## Fragmento proporcionado
Si alguna vez te la presentan jamás te olvida. Y si le ofreces tu número telefónico, aun cuando no disponga de suficiente caudal para costear las llamadas de larga distancia, ella se las ingeniará para estar al habla en todas las fechas especiales e, incluso, en las que para los seres más terrenales pudiesen parecer intrascendentes.

Y digo terrenales porque esta artista de la felicidad llamada Norma Bárbara Peña Sánchez posee un espíritu solo comparable con los ángeles.

En el municipio holguinero de Báguanos —y mucho más allá de sus fronteras—, todo el mundo la conoce como la Superabuela, porque todavía en sus 80 la anciana dicharachera, risueña y vivaracha, era capaz de montar a caballo (aunque su médico se lo había prohibido), subir por una escalera hasta el techo de su casa y tirarse por el tubo de la antena del televisor (para divertirse y hacer reír a los niños), saltar la suiza o hacer el ejercicio de la «bicicleta» con las piernas hacia arriba.

Tenía 87 años cuando la escuché cantar por primera vez, con su delicadísima voz de soprano y una pasión por Carlos Gardel que le desbordaba el pecho y la convertía, otra vez, en la jovenzuela de 15 años que debutara en la Corte Suprema del Arte con los temas Estrellita de Ponce y Silencio en la noche.

«El mismo Gonzalo Roig me dijo que la competencia estaba ganada para mí; pero yo no tenía dinero para pagar aplausos, y los otros dos que luchaban por el premio eran de mejor posición económica. Apesadumbrado por eso, él me dio un papel recomendándome para el Conservatorio Nacional, donde me concedieron una beca; pero no pude estudiar porque ni ropa tenía y las clases eran en La Habana.

Además, uno de mis hermanos enfermó y vine a atenderlo hasta que murió», me contó Norma hace ya cerca de siete años, cuando me adentré en el santuario de su sala, donde veneraba, en el mismo altar, una imagen de Jesucristo y otra del autor de El día que me quieras.

## Datos proporcionados
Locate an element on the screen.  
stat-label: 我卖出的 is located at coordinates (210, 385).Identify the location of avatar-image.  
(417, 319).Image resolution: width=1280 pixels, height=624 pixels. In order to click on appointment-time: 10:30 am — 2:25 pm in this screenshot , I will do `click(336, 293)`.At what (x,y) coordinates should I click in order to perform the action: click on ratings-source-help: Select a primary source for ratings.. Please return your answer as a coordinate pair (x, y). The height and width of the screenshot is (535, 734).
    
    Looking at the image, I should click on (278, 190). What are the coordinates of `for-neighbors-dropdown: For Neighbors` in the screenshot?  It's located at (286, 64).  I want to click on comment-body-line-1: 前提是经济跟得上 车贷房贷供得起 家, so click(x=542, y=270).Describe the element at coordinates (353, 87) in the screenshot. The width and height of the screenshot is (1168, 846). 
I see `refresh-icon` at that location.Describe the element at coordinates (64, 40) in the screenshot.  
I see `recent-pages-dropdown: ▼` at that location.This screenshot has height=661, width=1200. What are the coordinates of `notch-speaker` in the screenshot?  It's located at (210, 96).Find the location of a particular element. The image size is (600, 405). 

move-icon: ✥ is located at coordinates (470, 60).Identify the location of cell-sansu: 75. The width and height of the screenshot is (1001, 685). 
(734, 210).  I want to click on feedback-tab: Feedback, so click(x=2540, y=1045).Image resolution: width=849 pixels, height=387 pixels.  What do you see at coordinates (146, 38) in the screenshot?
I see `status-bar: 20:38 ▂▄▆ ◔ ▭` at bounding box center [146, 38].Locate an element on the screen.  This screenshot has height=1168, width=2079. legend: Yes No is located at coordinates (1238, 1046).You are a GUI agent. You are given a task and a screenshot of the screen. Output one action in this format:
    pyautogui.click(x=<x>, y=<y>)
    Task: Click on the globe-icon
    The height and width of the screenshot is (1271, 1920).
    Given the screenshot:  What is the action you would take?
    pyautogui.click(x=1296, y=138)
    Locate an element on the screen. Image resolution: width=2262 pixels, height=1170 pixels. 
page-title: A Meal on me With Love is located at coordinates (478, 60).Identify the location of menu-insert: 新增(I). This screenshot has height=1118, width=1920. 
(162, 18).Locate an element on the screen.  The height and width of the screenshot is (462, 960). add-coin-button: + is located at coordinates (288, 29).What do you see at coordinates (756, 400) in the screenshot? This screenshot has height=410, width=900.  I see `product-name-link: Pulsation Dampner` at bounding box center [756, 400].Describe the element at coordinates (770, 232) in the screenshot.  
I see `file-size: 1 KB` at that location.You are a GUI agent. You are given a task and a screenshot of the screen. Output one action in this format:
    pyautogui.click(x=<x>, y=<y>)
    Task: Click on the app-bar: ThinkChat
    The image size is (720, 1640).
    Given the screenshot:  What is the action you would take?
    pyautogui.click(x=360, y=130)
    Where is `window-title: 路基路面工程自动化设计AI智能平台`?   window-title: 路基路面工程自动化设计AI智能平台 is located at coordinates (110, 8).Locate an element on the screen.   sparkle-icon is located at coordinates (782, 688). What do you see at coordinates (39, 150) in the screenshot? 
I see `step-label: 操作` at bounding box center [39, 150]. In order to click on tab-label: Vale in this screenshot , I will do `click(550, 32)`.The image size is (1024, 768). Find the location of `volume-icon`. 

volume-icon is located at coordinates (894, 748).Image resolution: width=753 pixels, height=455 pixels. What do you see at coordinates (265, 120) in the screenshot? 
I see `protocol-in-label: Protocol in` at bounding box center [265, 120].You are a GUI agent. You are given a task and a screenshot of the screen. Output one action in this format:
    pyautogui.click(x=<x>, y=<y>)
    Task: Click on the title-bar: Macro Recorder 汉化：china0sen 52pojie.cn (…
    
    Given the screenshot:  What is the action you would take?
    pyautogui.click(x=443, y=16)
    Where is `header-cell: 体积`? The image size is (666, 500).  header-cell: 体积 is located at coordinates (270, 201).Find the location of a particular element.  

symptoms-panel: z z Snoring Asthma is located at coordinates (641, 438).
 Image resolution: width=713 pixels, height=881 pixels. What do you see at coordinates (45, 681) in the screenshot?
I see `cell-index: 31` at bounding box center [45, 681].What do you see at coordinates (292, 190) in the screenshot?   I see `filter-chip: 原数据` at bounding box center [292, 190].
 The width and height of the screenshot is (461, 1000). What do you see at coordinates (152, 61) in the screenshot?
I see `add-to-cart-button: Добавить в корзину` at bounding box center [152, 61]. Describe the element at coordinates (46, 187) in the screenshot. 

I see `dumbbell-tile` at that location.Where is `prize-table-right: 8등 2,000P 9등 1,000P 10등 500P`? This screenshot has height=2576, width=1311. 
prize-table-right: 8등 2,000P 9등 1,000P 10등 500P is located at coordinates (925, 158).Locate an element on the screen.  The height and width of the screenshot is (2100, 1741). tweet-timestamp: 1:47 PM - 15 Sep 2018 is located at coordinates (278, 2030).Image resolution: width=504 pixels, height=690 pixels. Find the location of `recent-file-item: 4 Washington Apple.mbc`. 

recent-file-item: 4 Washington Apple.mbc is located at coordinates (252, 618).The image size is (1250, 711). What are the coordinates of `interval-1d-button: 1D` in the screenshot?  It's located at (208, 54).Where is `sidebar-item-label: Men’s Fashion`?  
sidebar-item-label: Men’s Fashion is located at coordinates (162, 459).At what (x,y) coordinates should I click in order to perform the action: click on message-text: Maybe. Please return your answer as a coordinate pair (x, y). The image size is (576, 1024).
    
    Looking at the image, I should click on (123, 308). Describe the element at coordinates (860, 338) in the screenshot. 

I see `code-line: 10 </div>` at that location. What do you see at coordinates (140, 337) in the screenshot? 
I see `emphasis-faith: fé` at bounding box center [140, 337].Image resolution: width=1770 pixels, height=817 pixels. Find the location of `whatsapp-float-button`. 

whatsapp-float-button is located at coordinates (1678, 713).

## Preguntas
• A. Repite del fragmento el pasaje que comienza con "Tenía 87 años" y continúa hasta "en La Habana.".
• B. Según el fragmento, ¿con qué apodo conocen todos a Norma Bárbara Peña Sánchez en el municipio holguinero de Báguanos?
Los datos no guardan relación alguna con el fragmento.

## Resultados esperados
• A.
Tenía 87 años cuando la escuché cantar por primera vez, con su delicadísima voz de soprano y una pasión por Carlos Gardel que le desbordaba el pecho y la convertía, otra vez, en la jovenzuela de 15 años que debutara en la Corte Suprema del Arte con los temas Estrellita de Ponce y Silencio en la noche.

«El mismo Gonzalo Roig me dijo que la competencia estaba ganada para mí; pero yo no tenía dinero para pagar aplausos, y los otros dos que luchaban por el premio eran de mejor posición económica. Apesadumbrado por eso, él me dio un papel recomendándome para el Conservatorio Nacional, donde me concedieron una beca; pero no pude estudiar porque ni ropa tenía y las clases eran en La Habana.

• B. La conocen como la Superabuela.